══ GIVEN ENTRIES
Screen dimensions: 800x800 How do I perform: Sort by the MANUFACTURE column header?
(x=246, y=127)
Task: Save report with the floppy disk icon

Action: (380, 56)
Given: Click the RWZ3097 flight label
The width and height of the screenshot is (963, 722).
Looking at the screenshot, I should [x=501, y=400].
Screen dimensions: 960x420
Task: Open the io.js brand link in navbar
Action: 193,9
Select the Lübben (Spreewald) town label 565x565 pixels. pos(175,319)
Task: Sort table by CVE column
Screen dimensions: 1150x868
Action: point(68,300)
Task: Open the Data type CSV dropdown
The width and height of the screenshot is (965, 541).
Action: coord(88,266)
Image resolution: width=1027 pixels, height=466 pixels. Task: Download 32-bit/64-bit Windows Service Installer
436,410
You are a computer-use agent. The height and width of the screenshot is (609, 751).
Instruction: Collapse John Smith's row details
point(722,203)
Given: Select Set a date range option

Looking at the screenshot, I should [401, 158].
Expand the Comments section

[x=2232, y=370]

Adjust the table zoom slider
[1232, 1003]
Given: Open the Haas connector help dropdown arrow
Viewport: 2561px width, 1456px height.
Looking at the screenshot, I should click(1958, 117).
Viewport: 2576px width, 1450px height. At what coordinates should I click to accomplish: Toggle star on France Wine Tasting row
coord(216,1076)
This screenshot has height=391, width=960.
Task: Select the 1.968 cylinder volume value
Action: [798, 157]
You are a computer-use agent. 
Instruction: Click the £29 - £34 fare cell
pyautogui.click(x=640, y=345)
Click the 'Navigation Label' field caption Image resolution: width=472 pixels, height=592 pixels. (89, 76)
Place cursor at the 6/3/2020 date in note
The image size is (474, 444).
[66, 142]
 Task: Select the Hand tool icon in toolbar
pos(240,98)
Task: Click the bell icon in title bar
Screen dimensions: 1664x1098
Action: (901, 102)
════
** TO DO **
Revise the entries above so that each occurrence of "Instruction" reads "Command", leaving every other part unchanged.

** OUTPUT **
Screen dimensions: 800x800 How do I perform: Sort by the MANUFACTURE column header?
(x=246, y=127)
Task: Save report with the floppy disk icon

Action: (380, 56)
Given: Click the RWZ3097 flight label
The width and height of the screenshot is (963, 722).
Looking at the screenshot, I should [x=501, y=400].
Screen dimensions: 960x420
Task: Open the io.js brand link in navbar
Action: 193,9
Select the Lübben (Spreewald) town label 565x565 pixels. pos(175,319)
Task: Sort table by CVE column
Screen dimensions: 1150x868
Action: point(68,300)
Task: Open the Data type CSV dropdown
The width and height of the screenshot is (965, 541).
Action: coord(88,266)
Image resolution: width=1027 pixels, height=466 pixels. Task: Download 32-bit/64-bit Windows Service Installer
436,410
You are a computer-use agent. The height and width of the screenshot is (609, 751).
Command: Collapse John Smith's row details
point(722,203)
Given: Select Set a date range option

Looking at the screenshot, I should [401, 158].
Expand the Comments section

[x=2232, y=370]

Adjust the table zoom slider
[1232, 1003]
Given: Open the Haas connector help dropdown arrow
Viewport: 2561px width, 1456px height.
Looking at the screenshot, I should click(1958, 117).
Viewport: 2576px width, 1450px height. At what coordinates should I click to accomplish: Toggle star on France Wine Tasting row
coord(216,1076)
This screenshot has height=391, width=960.
Task: Select the 1.968 cylinder volume value
Action: [798, 157]
You are a computer-use agent. 
Command: Click the £29 - £34 fare cell
pyautogui.click(x=640, y=345)
Click the 'Navigation Label' field caption Image resolution: width=472 pixels, height=592 pixels. (89, 76)
Place cursor at the 6/3/2020 date in note
The image size is (474, 444).
[66, 142]
 Task: Select the Hand tool icon in toolbar
pos(240,98)
Task: Click the bell icon in title bar
Screen dimensions: 1664x1098
Action: (901, 102)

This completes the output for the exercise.